Segment Routing(SR), also known as Source Packet Routing in Networking (SPRING), is a recent network routing paradigm covered by several complementary IETF drafts. The most fundamental are draft-ietfspring-segment-routing, draft-ietf-spring-segment-routing-mpls, draft-ietf-isis-segmentrouting-extensions, and draft-ietf-ospf-segment-routing-extensions.
SPRING is proposed as an alternative to LDP and/or RSVP-TE, segment routing is an emerging technology for IP/MPLS networks that enables source routing (SR), if you enable SR on your network no state is held in the network except the ingress SR router. This allow SR to scale significantly better then RSVP-TE while providing most the same functions, SR can offer IGP-based MPLS tunnels to services such as VPRN or VPWS without the addition of any other transport signaling protocol (Different with BGP-LU).

I think the main idea of SR is the capability of Link state (IGP) can carry a label that represent a segment, when MPLS is used to instantiate SR tunels, the MPLS forwarding plane doesn’t change, the folowwing actions apply :

  • The active segments is the top label
  • The CONTINUE operations is implemented as an MPLS swap operator.
  • the NEXT operations is implemented as an MPLS pos operation.
  • The PUSH operations is implemented as an MPLS push operations.

Figure 1. SR domain

As we see figure 1, SR domain represented  as segments, segments can either be local or global.

------------------------------------

• Exercises:
[A] Write out the passage of the segment routing article between "Segment Routing(SR), also" and "(Different with BGP-LU).", inclusive.
[B] In the segment routing article, what other name is Segment Routing known by?
[C] Carry on the segment routing article from its last sentence.

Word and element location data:
------------------------------------

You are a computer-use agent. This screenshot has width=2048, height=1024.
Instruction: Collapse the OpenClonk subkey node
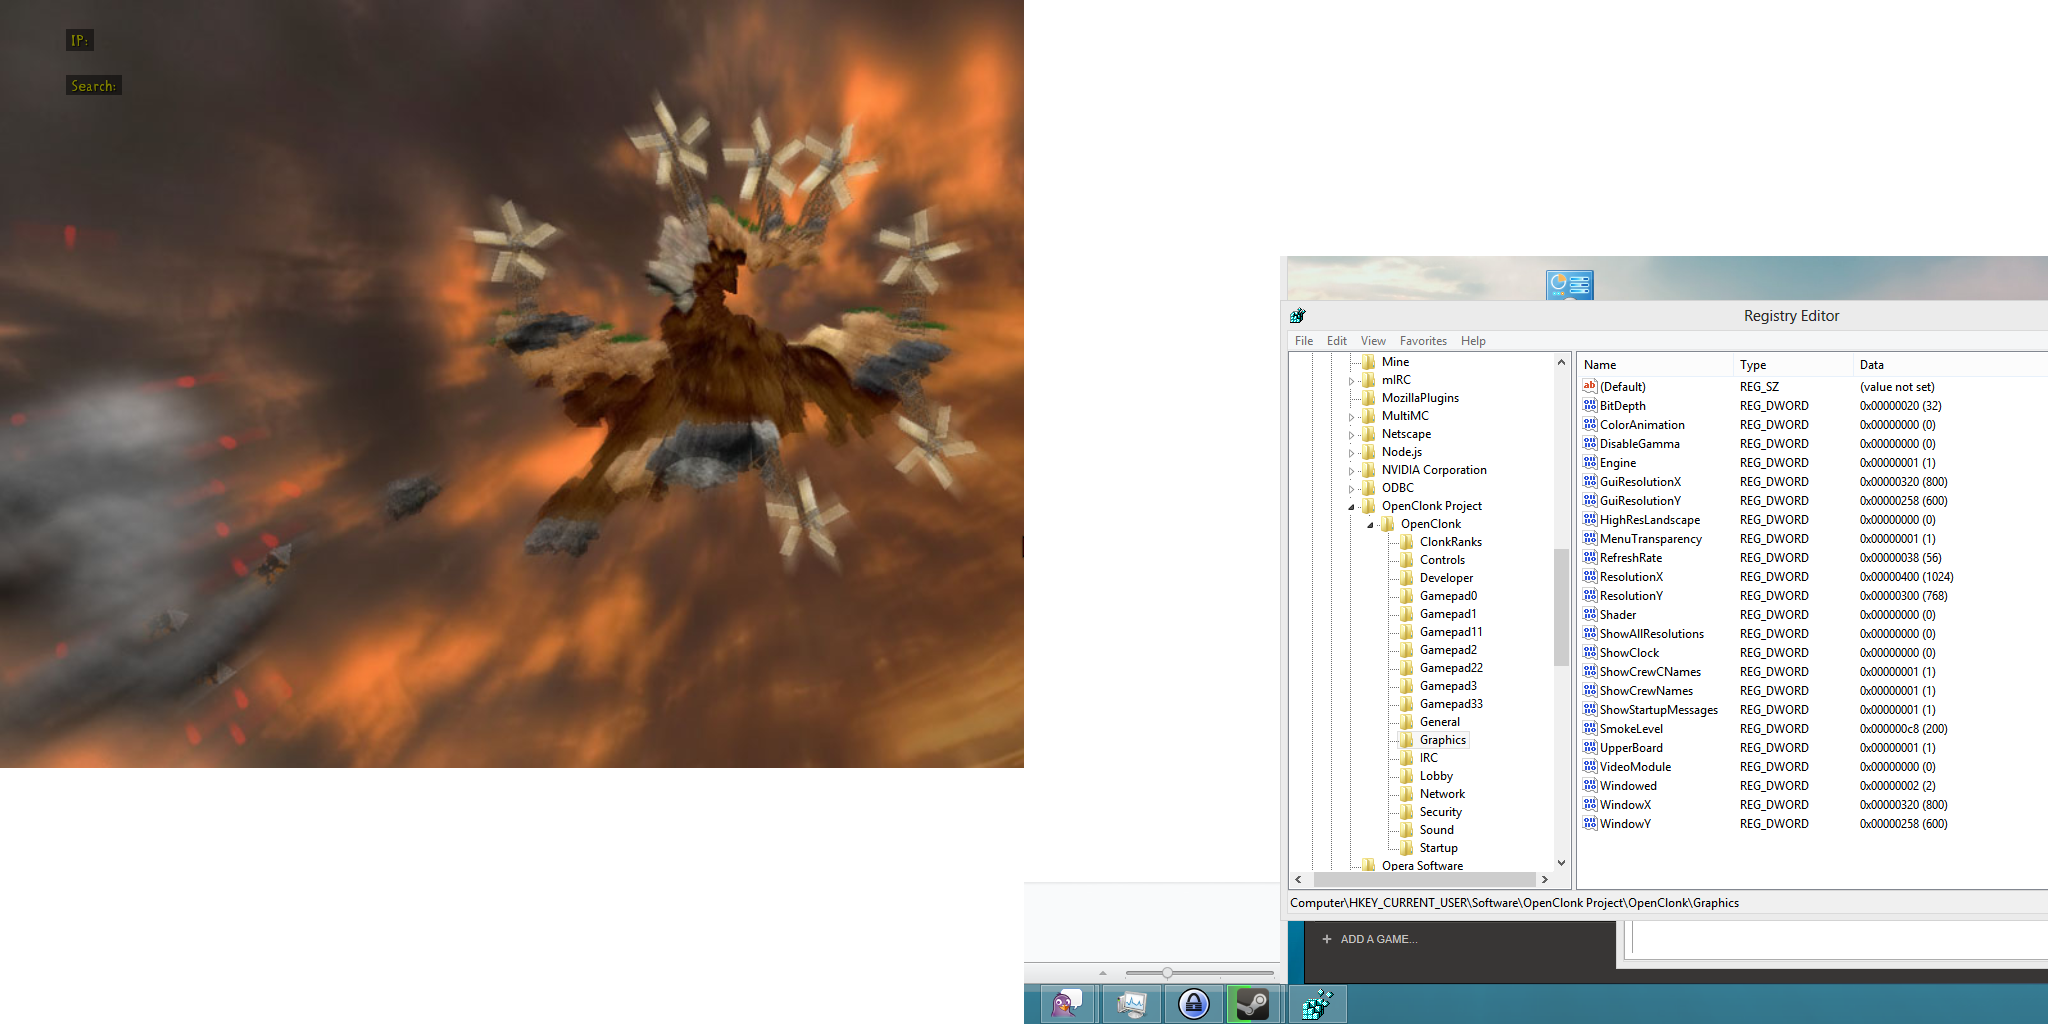(x=1370, y=525)
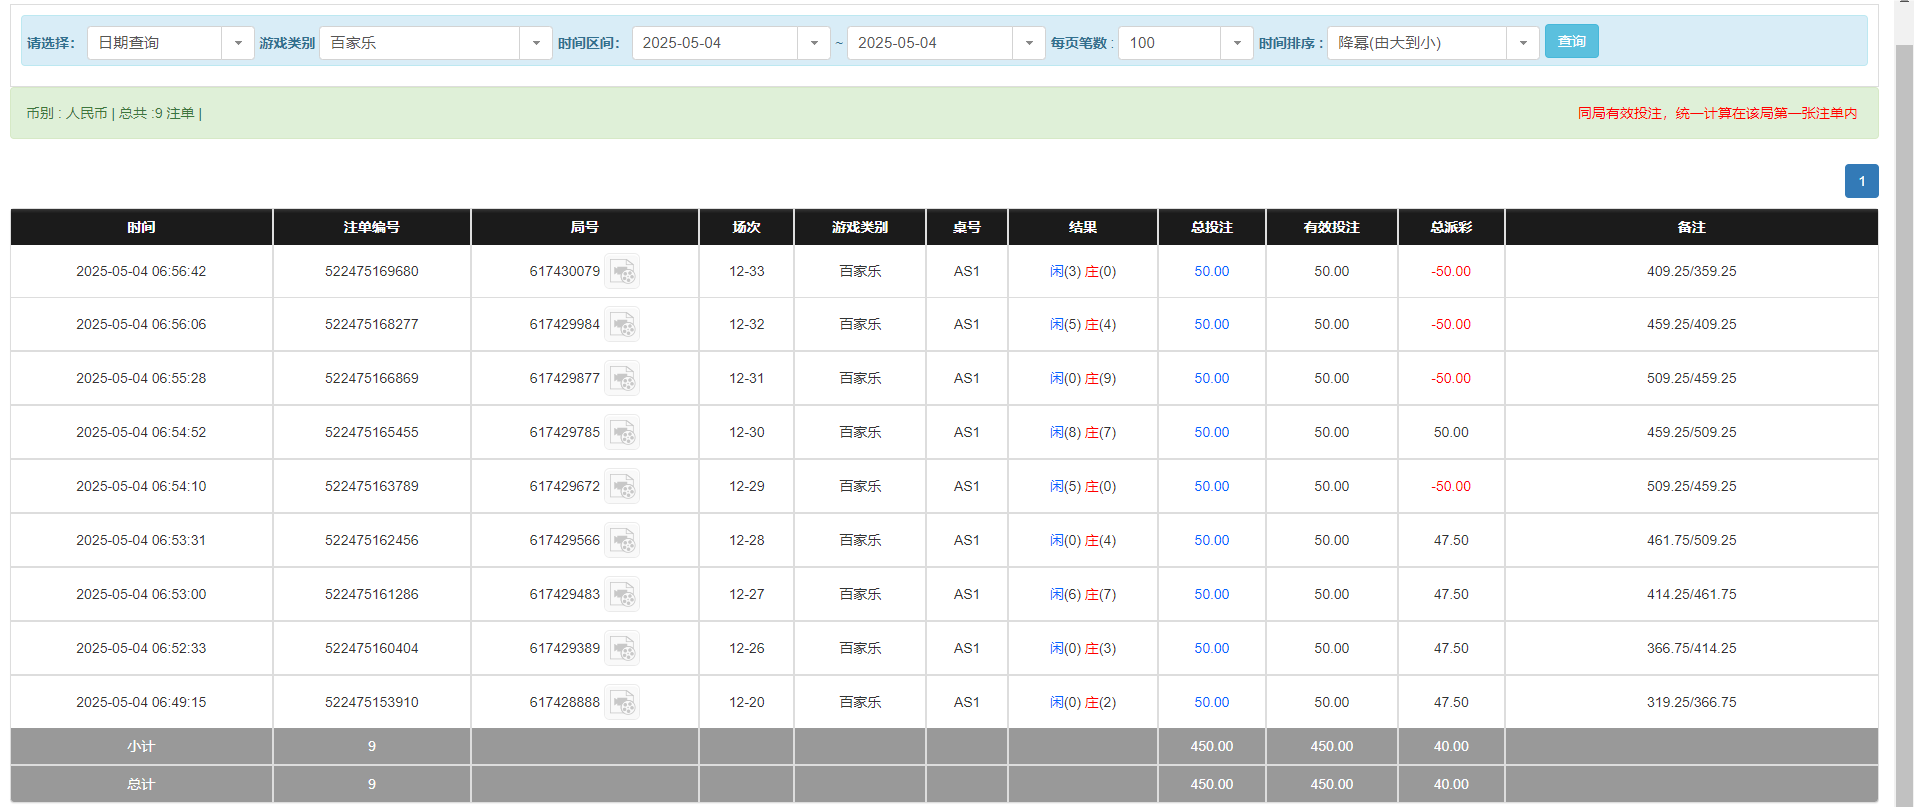Expand the 日期查询 query type dropdown
This screenshot has width=1914, height=807.
point(237,43)
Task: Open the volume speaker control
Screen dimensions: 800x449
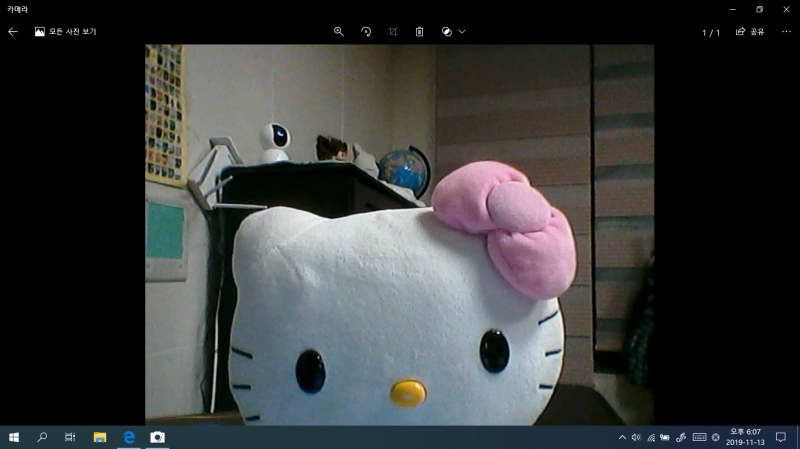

------------------------------------

• Written responses:
[A]
Segment Routing(SR), also known as Source Packet Routing in Networking (SPRING), is a recent network routing paradigm covered by several complementary IETF drafts. The most fundamental are draft-ietfspring-segment-routing, draft-ietf-spring-segment-routing-mpls, draft-ietf-isis-segmentrouting-extensions, and draft-ietf-ospf-segment-routing-extensions.
SPRING is proposed as an alternative to LDP and/or RSVP-TE, segment routing is an emerging technology for IP/MPLS networks that enables source routing (SR), if you enable SR on your network no state is held in the network except the ingress SR router. This allow SR to scale significantly better then RSVP-TE while providing most the same functions, SR can offer IGP-based MPLS tunnels to services such as VPRN or VPWS without the addition of any other transport signaling protocol (Different with BGP-LU).

[B] Source Packet Routing in Networking (SPRING).

[C]
Local segments

The router that originates and advertises a local segment is the only one that assigns a label to the segments and installs that label in its LFIB.

Global segments

Typically every router in the domain assigns a (local) label to a (global) segment and install that label in its LFIB.

Segment Identifiers

In a SR domain, each segment is known as a Prefix-SID or an Adjacency-SID (Adj-SID).

A Prefix-SID is globally unique within the IGP/SR domain. The SID value is allocated from a unique pool called the SR Global Block (SRGB). In MPLS network, the SRGB is a set of labels reserved specially for SR use.

Prefix-SIDs divide into to type, Node-SID and Anycast-SID.

A Node-SID is a special type of Prefix-SID used to identify a particular router (loopback/system address) in the domain. The Node-SID is identified by an N flag set to 1 in the Prefix-SID sub-TLV that IS-IS or OSPF uses to advertise the SID.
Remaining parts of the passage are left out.